The research team conducted comprehensive testing on 428 LLM routers, including 28 paid services and 400 free alternatives gathered from public communities. Their findings are alarming: nine routers were actively injecting malicious code into developer environments, seventeen routers accessed the researchers' Amazon Web Services credentials without authorization, and, most critically, one router successfully executed a theft of Ethereum from a controlled test wallet. The total loss in the demonstration was under $50, but it proved the vulnerability is exploitable for significant financial theft.
LLM routers function as third-party API brokers that consolidate access to AI providers like OpenAI, Anthropic, and Google. Developers, particularly in blockchain, use them to streamline workflows when building smart contracts or applications. The core vulnerability stems from their architecture: they terminate encrypted connections, giving them full, plaintext access to every message passing through, including sensitive data like private keys and seed phrases when developers use AI coding assistants.
The paper details three primary attack vectors: Code Injection, where malicious code is inserted into AI-generated responses; Credential Harvesting, where authentication tokens are captured; and Data Interception, where private keys and seed phrases are extracted from AI interactions. The research also highlighted the added risk of "YOLO mode," a setting in many AI agent frameworks that allows AI to execute commands automatically without user confirmation, potentially running malicious injected instructions unchecked.

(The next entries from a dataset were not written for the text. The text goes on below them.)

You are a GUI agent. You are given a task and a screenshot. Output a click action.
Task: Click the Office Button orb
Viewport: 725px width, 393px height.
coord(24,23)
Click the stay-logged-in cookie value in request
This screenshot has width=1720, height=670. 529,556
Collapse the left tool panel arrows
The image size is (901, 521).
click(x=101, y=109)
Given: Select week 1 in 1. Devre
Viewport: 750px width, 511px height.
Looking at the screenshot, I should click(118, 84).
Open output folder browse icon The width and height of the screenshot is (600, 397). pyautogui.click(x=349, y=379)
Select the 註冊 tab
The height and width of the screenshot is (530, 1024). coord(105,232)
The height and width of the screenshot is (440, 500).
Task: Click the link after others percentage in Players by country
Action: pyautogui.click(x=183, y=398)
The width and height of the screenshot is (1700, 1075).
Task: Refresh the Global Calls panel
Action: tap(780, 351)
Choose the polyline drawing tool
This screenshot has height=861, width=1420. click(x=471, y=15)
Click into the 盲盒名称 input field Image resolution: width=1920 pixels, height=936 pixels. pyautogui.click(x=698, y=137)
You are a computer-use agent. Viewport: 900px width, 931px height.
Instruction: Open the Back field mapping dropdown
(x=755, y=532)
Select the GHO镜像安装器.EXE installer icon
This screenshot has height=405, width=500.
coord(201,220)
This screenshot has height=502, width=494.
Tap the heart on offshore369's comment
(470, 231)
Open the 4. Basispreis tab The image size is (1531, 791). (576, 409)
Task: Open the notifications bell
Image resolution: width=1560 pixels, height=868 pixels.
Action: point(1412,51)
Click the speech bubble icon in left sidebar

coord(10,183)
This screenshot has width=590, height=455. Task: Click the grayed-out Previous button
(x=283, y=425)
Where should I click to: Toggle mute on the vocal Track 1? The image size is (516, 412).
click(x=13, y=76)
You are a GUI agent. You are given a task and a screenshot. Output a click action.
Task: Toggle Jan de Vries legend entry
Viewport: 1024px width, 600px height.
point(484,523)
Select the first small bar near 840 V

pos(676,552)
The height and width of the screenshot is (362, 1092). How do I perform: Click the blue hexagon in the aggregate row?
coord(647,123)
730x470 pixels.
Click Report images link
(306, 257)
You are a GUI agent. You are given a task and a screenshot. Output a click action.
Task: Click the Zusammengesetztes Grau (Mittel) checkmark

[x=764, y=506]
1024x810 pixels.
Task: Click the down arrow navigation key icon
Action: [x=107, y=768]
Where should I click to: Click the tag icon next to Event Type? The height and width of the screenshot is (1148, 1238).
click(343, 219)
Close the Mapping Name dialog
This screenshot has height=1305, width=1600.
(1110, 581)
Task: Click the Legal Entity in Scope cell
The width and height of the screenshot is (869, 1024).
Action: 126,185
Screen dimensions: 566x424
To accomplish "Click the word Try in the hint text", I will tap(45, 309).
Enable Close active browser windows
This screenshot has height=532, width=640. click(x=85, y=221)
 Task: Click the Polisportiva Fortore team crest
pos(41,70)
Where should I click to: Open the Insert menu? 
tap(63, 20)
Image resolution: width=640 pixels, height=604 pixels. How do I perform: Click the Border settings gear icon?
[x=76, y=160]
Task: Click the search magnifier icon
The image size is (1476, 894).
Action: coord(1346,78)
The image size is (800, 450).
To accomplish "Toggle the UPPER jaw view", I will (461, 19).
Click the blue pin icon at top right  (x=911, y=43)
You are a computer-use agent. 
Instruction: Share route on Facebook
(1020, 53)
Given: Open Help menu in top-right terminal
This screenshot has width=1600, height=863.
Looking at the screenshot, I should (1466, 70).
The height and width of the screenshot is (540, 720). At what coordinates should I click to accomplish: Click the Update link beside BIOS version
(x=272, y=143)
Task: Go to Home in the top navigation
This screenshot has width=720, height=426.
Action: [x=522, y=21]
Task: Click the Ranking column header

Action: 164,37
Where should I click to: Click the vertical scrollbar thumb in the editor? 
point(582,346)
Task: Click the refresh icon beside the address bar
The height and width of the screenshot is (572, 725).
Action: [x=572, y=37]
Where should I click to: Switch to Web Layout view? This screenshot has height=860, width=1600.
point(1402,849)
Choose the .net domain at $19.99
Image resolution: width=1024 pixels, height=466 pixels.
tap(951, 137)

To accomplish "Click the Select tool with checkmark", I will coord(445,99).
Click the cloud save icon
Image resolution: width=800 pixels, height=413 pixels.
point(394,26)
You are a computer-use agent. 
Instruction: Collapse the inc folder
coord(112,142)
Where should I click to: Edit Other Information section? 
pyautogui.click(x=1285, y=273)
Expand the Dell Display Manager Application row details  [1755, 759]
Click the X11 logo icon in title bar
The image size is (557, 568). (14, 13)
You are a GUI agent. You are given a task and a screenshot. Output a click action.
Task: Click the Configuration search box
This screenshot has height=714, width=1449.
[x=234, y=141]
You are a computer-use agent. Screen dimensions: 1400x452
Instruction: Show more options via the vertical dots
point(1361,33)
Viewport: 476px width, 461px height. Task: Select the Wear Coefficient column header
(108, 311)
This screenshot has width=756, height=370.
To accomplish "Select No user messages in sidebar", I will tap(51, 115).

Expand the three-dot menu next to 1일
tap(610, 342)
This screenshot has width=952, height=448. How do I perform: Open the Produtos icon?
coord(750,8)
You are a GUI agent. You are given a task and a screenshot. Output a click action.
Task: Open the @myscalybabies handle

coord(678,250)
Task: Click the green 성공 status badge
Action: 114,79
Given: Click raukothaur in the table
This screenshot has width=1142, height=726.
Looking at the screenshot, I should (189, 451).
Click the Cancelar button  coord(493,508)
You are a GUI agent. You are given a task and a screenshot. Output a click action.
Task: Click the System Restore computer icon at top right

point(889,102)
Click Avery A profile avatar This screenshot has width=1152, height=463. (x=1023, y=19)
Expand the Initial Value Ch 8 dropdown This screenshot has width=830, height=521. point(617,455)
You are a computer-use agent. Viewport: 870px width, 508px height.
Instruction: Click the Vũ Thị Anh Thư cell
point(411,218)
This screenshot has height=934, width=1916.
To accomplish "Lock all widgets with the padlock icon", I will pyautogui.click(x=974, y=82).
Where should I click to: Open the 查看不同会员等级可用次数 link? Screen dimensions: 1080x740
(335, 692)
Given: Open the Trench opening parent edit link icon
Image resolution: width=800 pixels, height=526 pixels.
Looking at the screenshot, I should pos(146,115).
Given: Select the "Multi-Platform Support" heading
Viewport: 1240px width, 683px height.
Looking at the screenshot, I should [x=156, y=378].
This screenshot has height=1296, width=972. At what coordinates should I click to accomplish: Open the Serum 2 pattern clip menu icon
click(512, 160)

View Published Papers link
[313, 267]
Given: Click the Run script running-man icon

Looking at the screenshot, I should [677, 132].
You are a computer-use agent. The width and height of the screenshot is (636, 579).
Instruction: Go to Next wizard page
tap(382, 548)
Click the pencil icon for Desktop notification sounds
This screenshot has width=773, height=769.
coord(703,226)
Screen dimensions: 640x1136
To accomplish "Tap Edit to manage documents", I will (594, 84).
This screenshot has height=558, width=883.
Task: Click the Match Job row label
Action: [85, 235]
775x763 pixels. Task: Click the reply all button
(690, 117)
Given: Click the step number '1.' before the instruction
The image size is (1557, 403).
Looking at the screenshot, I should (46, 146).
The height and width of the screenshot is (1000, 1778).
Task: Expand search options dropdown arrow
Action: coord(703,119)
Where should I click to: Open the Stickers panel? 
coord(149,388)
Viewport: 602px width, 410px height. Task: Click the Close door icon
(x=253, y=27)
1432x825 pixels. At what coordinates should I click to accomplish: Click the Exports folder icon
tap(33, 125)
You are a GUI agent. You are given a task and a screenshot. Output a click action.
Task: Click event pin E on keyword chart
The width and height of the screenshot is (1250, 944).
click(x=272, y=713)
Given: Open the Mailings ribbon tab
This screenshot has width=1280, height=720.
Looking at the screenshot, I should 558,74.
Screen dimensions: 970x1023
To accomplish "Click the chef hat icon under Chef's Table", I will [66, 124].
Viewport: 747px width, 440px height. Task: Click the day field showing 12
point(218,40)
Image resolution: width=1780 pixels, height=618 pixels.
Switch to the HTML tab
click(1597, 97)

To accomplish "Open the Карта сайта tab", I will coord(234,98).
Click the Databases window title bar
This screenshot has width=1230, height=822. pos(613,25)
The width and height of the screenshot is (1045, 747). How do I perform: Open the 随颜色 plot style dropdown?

Co-author Chaofan Shou stated on X, "26 LLM routers are secretly injecting malicious tool calls and stealing creds. One drained our client $500k wallet." The researchers concluded that these routers sit on a critical trust boundary currently treated as safe by default.
In response, security experts and firms are updating guidelines. Recommendations for developers include: implementing API key rotation, using sandbox environments for testing, conducting manual code review of all AI-generated output, and, most importantly, never allowing private keys or seed phrases to pass through an AI agent session. The long-term solution proposed is for AI companies to cryptographically sign their responses, allowing verification of authenticity.